运行Pyspark,出现:net.razorvine.pickle.PickleException: expected zero arguments for construction of ClassDict (for numpy.dtype)
流程
使用将模型预测功能封装成udf,供spark使用,udf 填入的是各个列名,但udf使用的函数是处理成一行的数据,如
数据样例:
col_1 col_2 col_3 col_4 col_5 col_6 col_7 col_8 col_9 col_10 \
0 1.0 1.0 1.0 1.0 1.0 1.0 1.0 1.00 1.0 1.0
1 1.0 1.0 1.0 1.0 1.0 1.0 0.0 1.00 1.0 1.0
2 1.0 1.0 1.0 1.0 1.0 1.0 1.0 1.00 1.0 1.0
3 1.0 1.0 1.0 1.0 1.0 1.0 1.0 1.00 1.0 1.0
4 1.0 1.0 1.0 1.0 1.0 1.0 0.0 1.00 1.0 1.0
... ... ... ... ... ... ... ... ... ... ...
1110 1.0 1.0 1.0 1.0 1.0 1.0 0.0 1.00 1.0 1.0
1111 1.0 1.0 1.0 1.0 1.0 1.0 0.0 1.00 1.0 1.0
1112 1.0 0.0 0.0 1.0 1.0 1.0 0.0 0.04 1.0 1.0
1113 1.0 1.0 1.0 1.0 1.0 0.0 1.0 1.00 1.0 1.0
1114 1.0 1.0 1.0 1.0 1.0 1.0 0.0 1.00 1.0 1.0
predct_multicase 处理的是其中的一行数据:
gbm.predict()入参是个二维list,所以,x_test 对原始数据改为list。

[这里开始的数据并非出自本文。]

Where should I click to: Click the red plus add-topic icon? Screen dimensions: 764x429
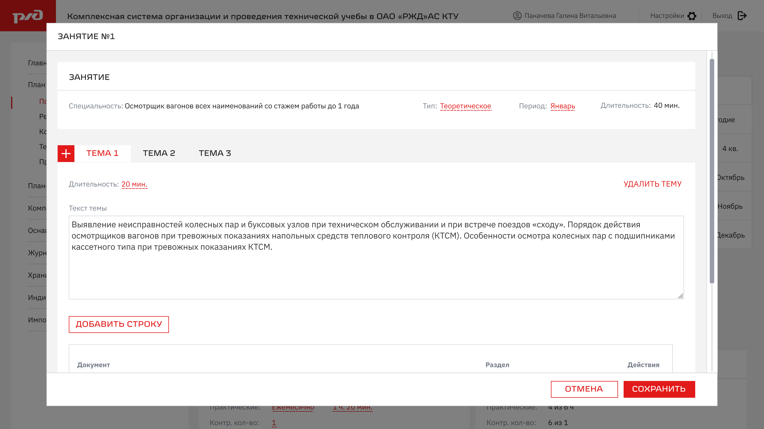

def predict_multicase(df_columns):
'''
预测得分并排序
:param x_test:
:return:
'''
x_test = [df_columns]
ypred = gbm.predict(x_test)
return ypred[0]
udf_predict_multicase = F.udf(predict_multicase, T.DoubleType())
# df1 为pandas 格式数组
df = spark.createDataFrame(df1)
df_colums = df.columns
df2 = df.withColumn("rank_score",udf_predict_multicase(F.struct([df[col] for col in df_colums])))
df2.show()
运行报错:
Job aborted due to stage failure: Task 0 in stage 5.0 failed 4 times, most recent failure:: net.razorvine.pickle.PickleException: expected zero arguments for construction of ClassDict (for numpy.dtype)

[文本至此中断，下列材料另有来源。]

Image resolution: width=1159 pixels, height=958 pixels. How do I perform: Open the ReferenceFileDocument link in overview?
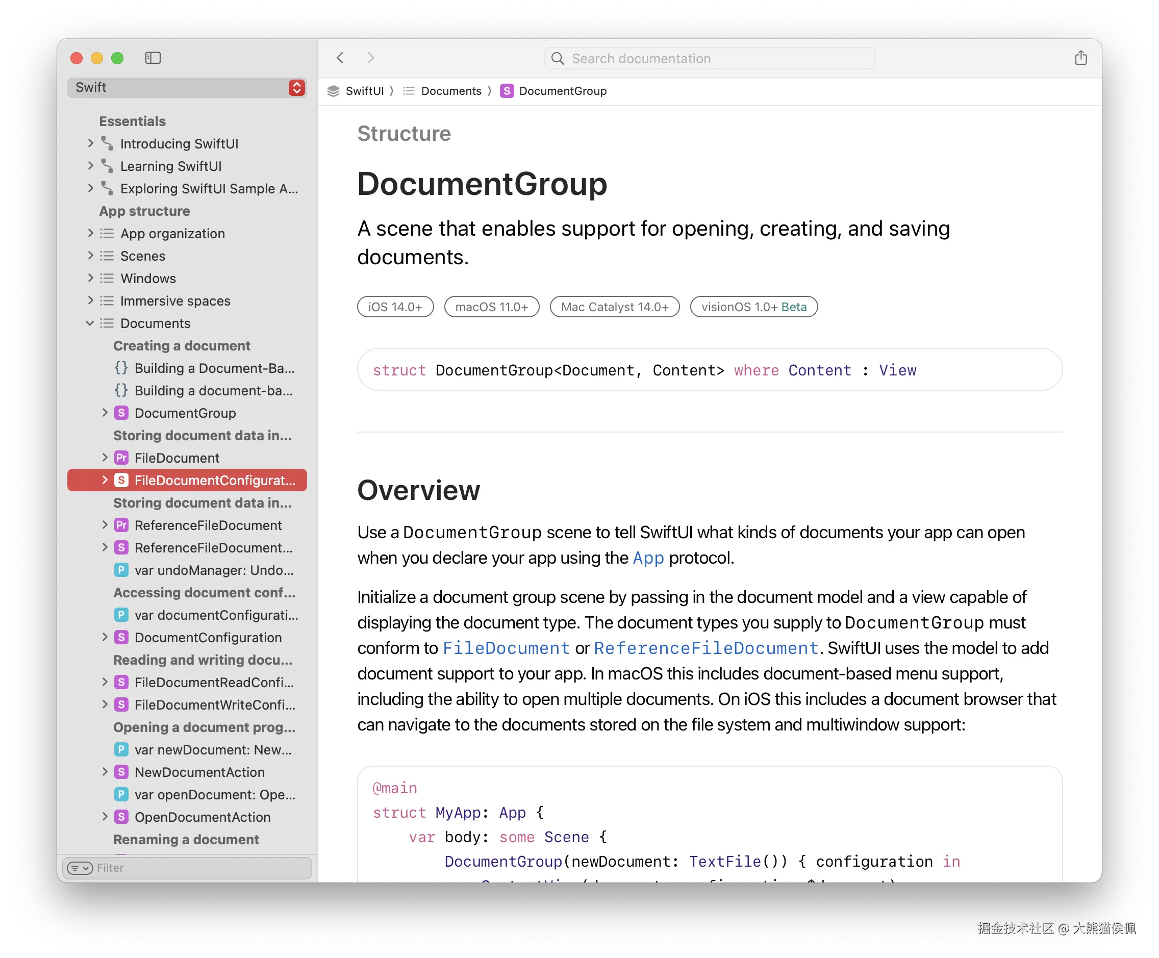pos(706,648)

at net.razorvine.pickle.objects.ClassDictConstructor.construct(ClassDictConstructor.java:23)
at net.razorvine.pickle.Unpickler.load_reduce(Unpickler.java:707)
at net.razorvine.pickle.Unpickler.dispatch(Unpickler.java:175)
at net.razorvine.pickle.Unpickler.load(Unpickler.java:99)
at net.razorvine.pickle.Unpickler.loads(Unpickler.java:112)
at org.apache.spark.sql.execution.python.BatchEvalPythonExec$$anonfun$doExecute$1$$anonfun$apply$6.apply(BatchEvalPythonExec.scala:156)
at org.apache.spark.sql.execution.python.BatchEvalPythonExec$$anonfun$doExecute$1$$anonfun$apply$6.apply(BatchEvalPythonExec.scala:155)
at scala.collection.Iterator$$anon$12.nextCur(Iterator.scala:434)
at scala.collection.Iterator$$anon$12.hasNext(Iterator.scala:440)
at scala.collection.Iterator$$anon$11.hasNext(Iterator.scala:408)
at org.apache.spark.sql.catalyst.expressions.GeneratedClass$GeneratedIterator.processNext(Unknown Source)
at org.apache.spark.sql.execution.BufferedRowIterator.hasNext(BufferedRowIterator.java:43)
at org.apache.spark.sql.execution.WholeStageCodegenExec$$anonfun$8$$anon$1.hasNext(WholeStageCodegenExec.scala:395)
at org.apache.spark.sql.execution.SparkPlan$$anonfun$2.apply(SparkPlan.scala:234)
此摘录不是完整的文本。